What you need to do =>
Across the entries below, tally every line that holds the string "heading" and reply with the number only.

===== Input data

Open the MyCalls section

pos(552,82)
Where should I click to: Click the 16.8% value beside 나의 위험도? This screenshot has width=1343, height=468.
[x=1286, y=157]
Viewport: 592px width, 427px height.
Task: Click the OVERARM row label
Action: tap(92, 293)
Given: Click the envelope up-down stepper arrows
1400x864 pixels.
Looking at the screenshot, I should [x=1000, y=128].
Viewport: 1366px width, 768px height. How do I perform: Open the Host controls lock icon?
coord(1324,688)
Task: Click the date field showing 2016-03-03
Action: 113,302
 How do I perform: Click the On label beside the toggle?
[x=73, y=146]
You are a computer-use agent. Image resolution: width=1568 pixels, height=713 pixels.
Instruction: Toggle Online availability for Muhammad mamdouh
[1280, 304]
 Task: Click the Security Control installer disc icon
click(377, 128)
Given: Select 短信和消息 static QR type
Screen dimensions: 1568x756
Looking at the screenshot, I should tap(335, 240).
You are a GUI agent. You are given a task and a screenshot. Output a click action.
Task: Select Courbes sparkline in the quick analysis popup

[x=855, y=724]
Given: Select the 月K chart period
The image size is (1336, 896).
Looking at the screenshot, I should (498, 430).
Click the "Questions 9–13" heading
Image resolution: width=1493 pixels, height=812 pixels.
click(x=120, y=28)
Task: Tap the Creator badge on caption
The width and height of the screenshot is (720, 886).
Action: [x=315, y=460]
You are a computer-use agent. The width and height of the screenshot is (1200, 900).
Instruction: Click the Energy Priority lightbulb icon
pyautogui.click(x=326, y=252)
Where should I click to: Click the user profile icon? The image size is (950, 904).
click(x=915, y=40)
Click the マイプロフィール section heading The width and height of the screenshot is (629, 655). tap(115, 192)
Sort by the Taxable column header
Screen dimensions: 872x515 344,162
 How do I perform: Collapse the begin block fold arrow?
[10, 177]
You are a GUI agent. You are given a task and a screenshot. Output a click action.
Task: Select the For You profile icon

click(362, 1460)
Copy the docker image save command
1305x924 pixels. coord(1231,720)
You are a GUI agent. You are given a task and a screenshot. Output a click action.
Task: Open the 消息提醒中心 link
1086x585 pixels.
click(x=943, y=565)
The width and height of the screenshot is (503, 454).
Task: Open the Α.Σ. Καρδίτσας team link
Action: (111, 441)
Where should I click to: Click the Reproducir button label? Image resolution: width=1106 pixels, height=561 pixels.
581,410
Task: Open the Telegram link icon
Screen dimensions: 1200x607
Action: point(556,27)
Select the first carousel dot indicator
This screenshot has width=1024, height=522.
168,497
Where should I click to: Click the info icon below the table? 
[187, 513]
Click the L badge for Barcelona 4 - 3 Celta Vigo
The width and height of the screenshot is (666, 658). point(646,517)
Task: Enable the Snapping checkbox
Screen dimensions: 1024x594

==========

Solution for this problem =>
2